Beverley Ibarra, an administrative analyst with the city, told the council that the DIFs could help pay for some — though not all — of the costs of new projects.
These include new vehicles for the fire and police departments, a new dog park and soccer fields, renovations of park facilities, an expanded library and roadway improvements. The city can only charge fees on new square footage, and must show the projects are necessary because of future growth.
The DIF changes would increase fees from about $3,100 to $13,200 for each single-family residential unit, from $2,300 to $7,300 for each multi-family residential unit, from $8.35 to $9.94 per square foot of a retail business and from $9.29 to $17.74 per square foot of an office building.
Community development officials warned that making the DIFs too high could discourage new construction, explaining they set the proposed increases at 80% of the maximum allowable fees.
Arguing that providing exemptions would allow growth to continue, they also recommended setting the DIFs charged at 33% of the maximum for retail developments and 67% for hotel developments.
Those projects, according to city staff members, provide regular tax revenue to the city that eventually exceeds the amount offered by the one-time DIFs.

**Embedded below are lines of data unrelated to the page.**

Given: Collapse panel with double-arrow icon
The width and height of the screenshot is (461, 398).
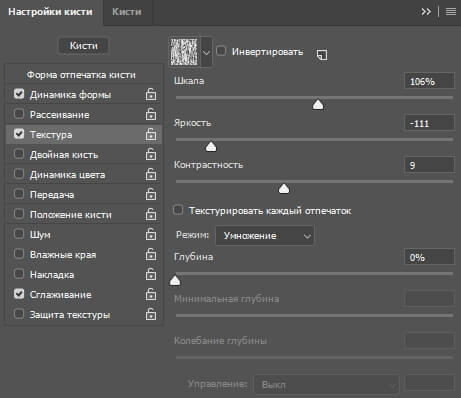Looking at the screenshot, I should 426,12.
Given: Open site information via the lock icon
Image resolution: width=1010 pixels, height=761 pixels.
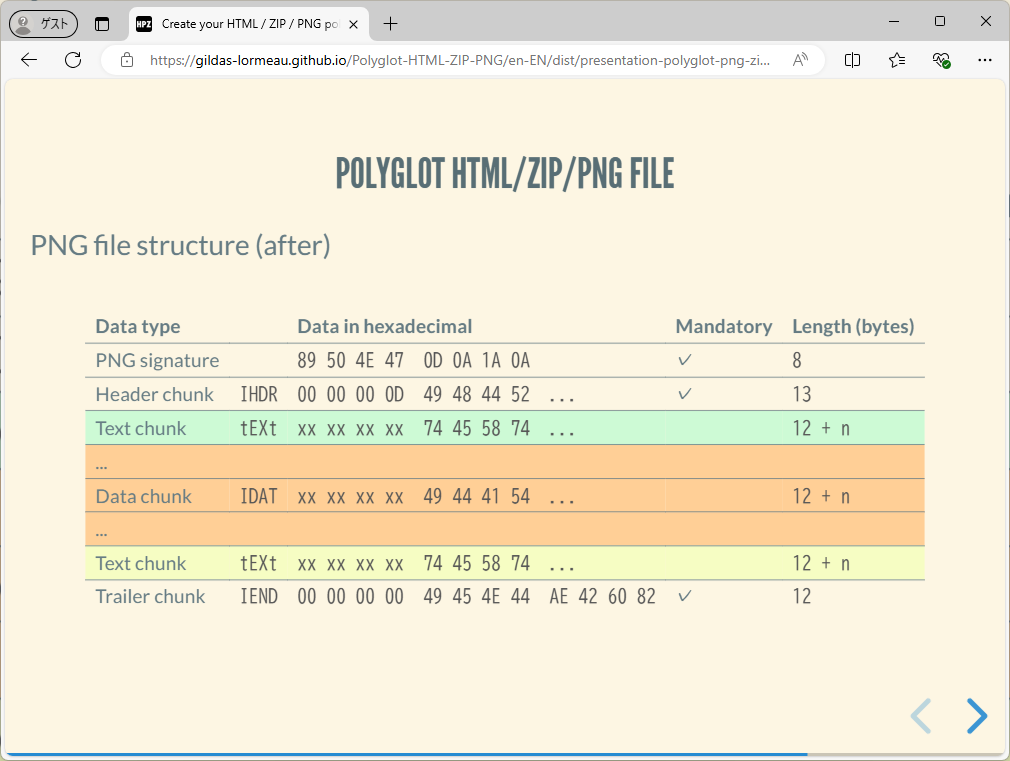Looking at the screenshot, I should [x=126, y=60].
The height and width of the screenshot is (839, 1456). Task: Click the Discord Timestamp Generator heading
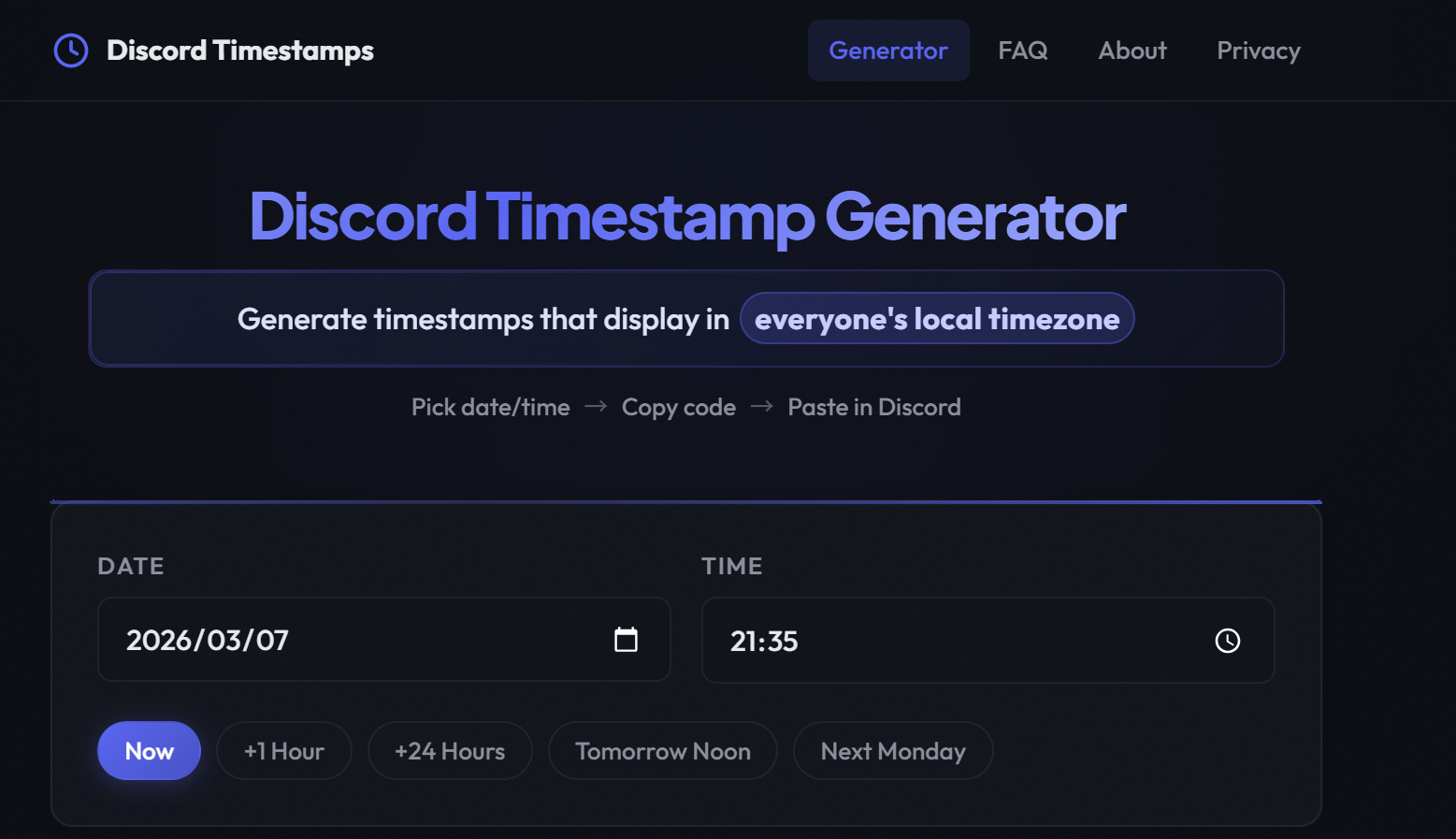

“We don’t want to disturb that … revenue stream,” said David Kriske, assistant community development director of transportation. “If you load on too many costs, it will discourage or lessen the ability [for businesses to operate].”
Councilman Nick Schultz also asked that developments that meet an affordable housing requirement see their DIFs reduced to 67% of the maximum allowable fee for affordable units. The city would charge additional affordable units, under his proposal, at 50%. City staff members had originally suggested all affordable units be charged at 50%.
“I don’t know if we should be treating someone who’s doing the bare minimum the same [as someone] who’s going above and beyond,” Schultz said, noting that recent state housing laws make denying projects, even those with only a few affordable units, more difficult. “We’re kind of losing the stick, but we still have the carrot.”
Though the proposed increases in DIFs would substantially boost the amount of money Burbank receives from some developments, its residential fees would remain substantially lower than those charged in Glendale and Pasadena.
Glendale currently charges more than $20,400 per multi-family residential unit, while Pasadena charges $24,600. However, Ibarra said that those cities charge DIFs for purchasing park land, a practice Burbank does not have. Burbank’s non-residential DIFs would be higher than the fees charged by its neighbors.
The update to the DIFs would also add an information technology fee to fund Wi-Fi, video cameras and traffic sensors. It would also aim to have the City Council consider another update in two or three years, upon the completion of Burbank’s area-specific development guidelines.